You’ve probably already heard a lot about mounting inflationary pressures. In fact, if you’ve recently tried buying a car, or a house, or even went shopping at your local grocery store, you might have noticed prices rising. Inflation is no joke. Runaway inflation has caused some of the worst recessions in history.
If inflation takes off in a serious way due to the reopening of the economy, technology stocks will experience more downward pressure.
You might be wondering why central banks would even bother flirting with inflation if it is so bad for the economy and the stock market. The short answer is, the Federal Reserve has to keep running the economy hot to try to escape the current recession.
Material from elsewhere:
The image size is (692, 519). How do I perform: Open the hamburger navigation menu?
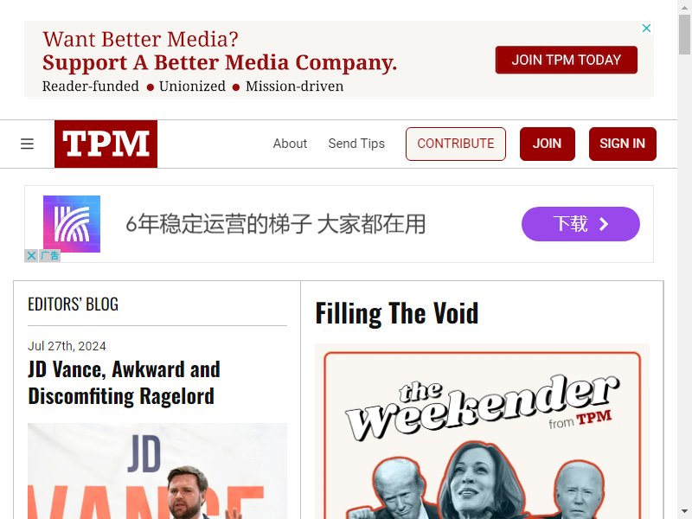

If unemployment numbers remain too high when the Federal Reserve is forced to start tapering QE or raising interest rates to cool the economy, the economy could easily slip back into recession and a bear market could be triggered.
Unfortunately, although employment has mostly recovered for high-wage and middle-wage workers, low-wage workers remain at some of the worst unemployment numbers throughout the entire pandemic.
The Federal Reserve is committed to keeping interest rates low and money supply loose until even the lowest-paid workers are able to rejoin the workforce. At first, this might sound charitable. However, tapering QE or raising interest rates with such a high percentage of low-wage workers still unemployed, could put the economic recovery at great risk and perhaps even drag the economy back into recession and a new bear market.

Joe Biden is aware of the low-wage unemployment numbers and hoped a $15 minimum wage would help entice workers currently on benefits, back into the workforce. Without good-paying jobs for workers to go back to, many businesses are struggling to get workers to come back to work as the economy re-opens.

A $15 minimum wage is also pretty popular with voters. A Reuters/Ipsos poll found some 59% of respondents said they supported the idea of a $15 minimum wage by 2025, with 34% opposing it. About 40% of adults say they would benefit directly from a minimum wage increase.
Republicans are firmly against raising the minimum wage and so are some Democrats — which seems strange considering how bad the unemployment rate is for low-wage workers and how popular an increase in the minimum wage is with voters. However, from an economic point of view, raising the minimum wage could be poison for the stock market.
This is an interesting dilemma.
Raising wages could put even more inflationary pressure on the economy by triggering a wage-price spiral. More inflationary pressure would in turn put more pressure on the Federal Reserve to raise interest rates faster than they would like. And if interest rates rise too fast (as mentioned above) stocks could re-enter a bear market and the economic recovery could stall.
On the other hand, if the minimum wage isn’t raised, there might be a possibility low-wage worker unemployment rates remain high. Inflation could take off anyway as the economy re-opens, and as mentioned above, this would force the Federal Reserve to raise interest rates to cool the economy. With unemployment rates remaining so high, this too could drag the economy back into recession and a stock market bear market as significant selling pressure is placed on technology stocks — even as the economy continues to re-open.
It’s going to be very interesting to see how lawmakers and central bankers get the world out of this pickle because either way, the more the economy re-opens, the more the screw tightens.